If you’re doubting your decision to leave or not go back, imagine the opposite scenario. What would it look like if you did go back and the abuse continued? What if it was worse? Which scenario puts you more at risk? It may be helpful to read some of the Survivor Stories we’ve compiled on our site to hear how other survivors got out and stayed out.
Why Overcoming Self-Doubt Is Crucial for Parents
If you’re a mother and you doubt yourself about leaving an abuser, it may be because you worry your children will resent you, or that they would choose to stay with your partner if you left. You may feel that way even if you are more present in their lives, talk to your children more often and are the one who provides emotional safety. You may perceive yourself as someone who isn’t good enough and who nobody—even your children—cares about.
You may not even be able to imagine a world where you and your kids are safe. If you’ve never felt like your life was stable or consistent, you may not feel as though your plans to leave an abuser are realistic. “We call it ‘remembering the future,’” Doswell says. That’s where you might want things to go well, but you’ve never experienced that. So deep down, you believe the only possible future is another version of the past. You can’t imagine a healthy, safe future.
But as kids get older, they have their own perspectives. They will likely better understand the reasons you had to leave and will choose what kinds of relationship they want to have with you and your partner. They may even find strength from getting through trauma.

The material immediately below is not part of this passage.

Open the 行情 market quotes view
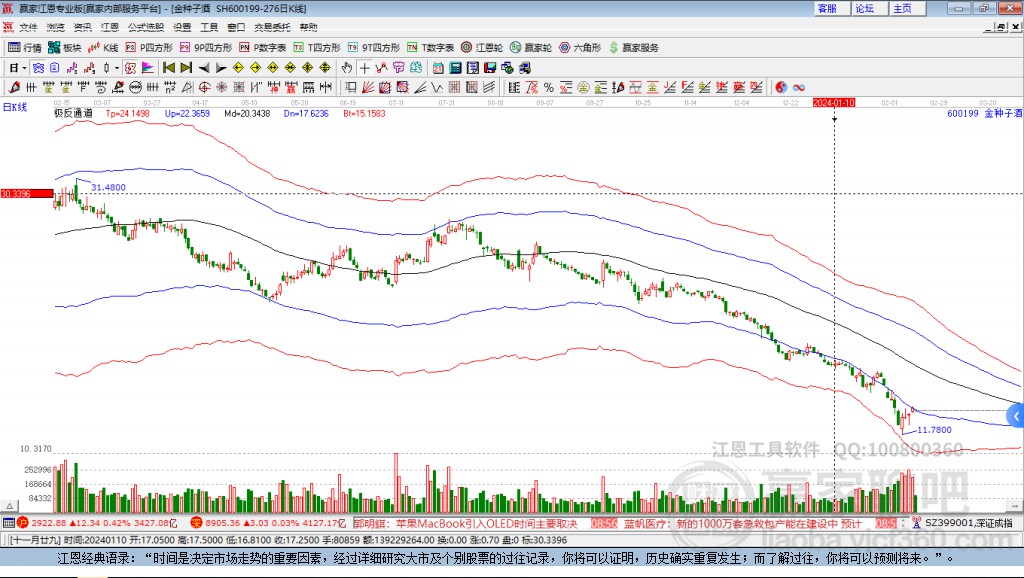The height and width of the screenshot is (578, 1024). [x=25, y=47]
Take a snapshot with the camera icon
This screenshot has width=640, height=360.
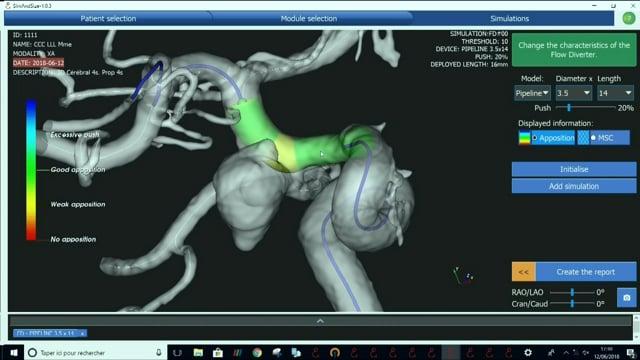click(626, 298)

Separately, the trauma of being exposed longer to domestic violence can affect all areas of their lives. They will be at an increased risk of being abused or becoming abusive partners. They may also have learned emotionally or physically abusive behaviors and can pass that on, even to the protective parent. For these reasons, and many more, escaping abuse early, especially when children are involved, is never a selfish choice. It could stop the cycle of abuse from repeating itself in a new generation.